Just to share somthing with you. My personal goal is to have the “issue” of AR lens tint change effects, be the BIG problem in my life. (not there yet) :wink:

When the Olight S10 came out, it came with an AR coating that tended to change the tint of the LED to “puke green”. So yes… tint can definitely be changed especially by the coatings on the glass.

I’m still sceptical if AR coatings can change the tint in such a noticeable way, but cheaper glass is often greenish, e.g. have a look here:
Glass Lens for Flashlights (10-Pack)

Absolutely they can. 100%. No doubt.

In a word. Yes.

I wonder if I order a UCL lens from Flashlightlens.com the tint would change back to look like I saw it before installing it…

Anyone seen the tint correct itself after a change in the glass? Specifically using UCL lens instead of the stock one?

Yes, try an UCL lens (or a plain glass non-AR lens). UCL lenses are suppose to be multi-layer AR which reduces or eleminates the slight tint change that single layer AR lenses can cause.

The tint change you’re seeing is a side effect from how AR works, noticable in single layer AR lenses. AR increases light transmission over plain glass but each layer of AR can only target one particular wavelength (color) at a time. For single layer AR lenses they often target a wavelength in the center of the spectrum, green. Transmission is highest at the target and gets progressively lower the farther away from the target wavelength, so the effect (in single layer AR lenses) can be a tint change. Multi-layer AR evens it out so you don’t get this tint change.

Thanks for the explanation Halo… :beer:

In photography the lenses are called filters, filters that can look clear adjust for color temperature. Also, in photography we use tinted reflectors and umbrellas to warm a scene. So, I would only assume that the glass and texture of the reflectors could have a fairly large affect on the tint of a light. I also think, but not entirely sure, that tint bins are approximate and can vary within the rated range. So, it would not be impossible to have 2 leds from the same bin that could be a few hundred kelvin different.

Matt

I think you might have something here, now we need to make ourselves some HCRI reflectors!
Maybe a reflector with a red tint would correct the spectrum.

I have had thoughts about trying some translucent coloring on reflectors… just have not gotten there yet. Reflectors can make a huge kelvin shift in photography.

Try an experiment.

Remove the lens and then see if the tint has changed. If you like it, go for the UCL if it is about the same, well I guess put the AR back in?

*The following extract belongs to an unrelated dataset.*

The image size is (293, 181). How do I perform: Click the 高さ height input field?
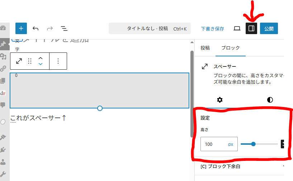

Think about a cutaway of the LED. The phosphor layer produces the green, yellow, and red. The phosphor has a dimension of thickness.

Now to make it simple, think of a cube, which has 3 dimensions, just like the layer of phosphor. Imagine that the cube is clear so you can look through it. If you look straight through the cube with your line of sight perpendicular to the front face, the depth you are looking through is the smallest it can be; the true depth of the cube. Imagine though, that you slide to the side a little bit. Now your line of sight through the cube passes through it at an angle lower than 90° to the face, and the dimension of depth becomes more than the true depth.

Because of this phenomenon, higher proportions of green-yellow-red are produced at lower viewing angles to the phosphor. If the reflector is very shallow in ratio to its diameter, it collects light from higher angles, and the tint will be shifted to the red end of the LED spectrum. If the reflector is longer in ratio to its width, it will collect light from straighter angles, and the tint will be shifted the other direction, to the bluer end of the LED’s tint.

This is directly viewable by holding a lens in front of a reflector and watching the projection as the focus moves down the reflector. The light will become most yellow near the LED.

Reflectors changes tint too. I was testing out beam profiles of a XHP50 with some reflectors and as I change from one reflector to another (no window) the tint of the LED changed. The Convoy S2 reflector produced a warmer tint than the Maglite rebel reflector. The warmest tint (not by much) was a moderately scratched 28mm reflector from a shadow bike light.

Yes, I was talking about reflectors.